Jobs
**A.** Translate this sentence from the comment on gimmicky products into French: "Also, most people no longer think about quality, mostly about the gimmick... so thats what is being made these days."
**B.** Reproduce the comment on gimmicky products from the words "I think the" down to the words "general is better.".
**C.** In the comment on gimmicky products, what share of everyone does the writer say the 'poor' make up?

Document section

§ §

I think the gimmicky element in almost all products being made, is caused, mostly by western cultures importants being put on the individuals 'thinking for him/herself' and the idea that more 'choices' means better, and that more in general is better.
Also, most people no longer think about quality, mostly about the gimmick... so thats what is being made these days.
the 'poor' (90% of everyone else) dont want special design that is cheap, well made, and honest in nature... they want something that is cheap (or not so cheap) is advertised on tv and (the most important part) that gives them a momentary feeling of self importants. Thats it. A very small amount of people want and think about actualy quality, and then there are a lot of 'educated' schooled types that have big jerk-off sessions thinking about what the 'poor' should do, or have...etc...

§ §

Available data
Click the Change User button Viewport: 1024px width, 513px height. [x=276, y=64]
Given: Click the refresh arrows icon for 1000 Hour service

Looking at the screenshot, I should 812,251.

§ §

Expected results
**A.** Par ailleurs, la plupart des gens ne pensent plus à la qualité, mais surtout au gadget... c'est donc cela que l'on fabrique de nos jours.

**B.**
I think the gimmicky element in almost all products being made, is caused, mostly by western cultures importants being put on the individuals 'thinking for him/herself' and the idea that more 'choices' means better, and that more in general is better.

**C.** 90% of everyone else.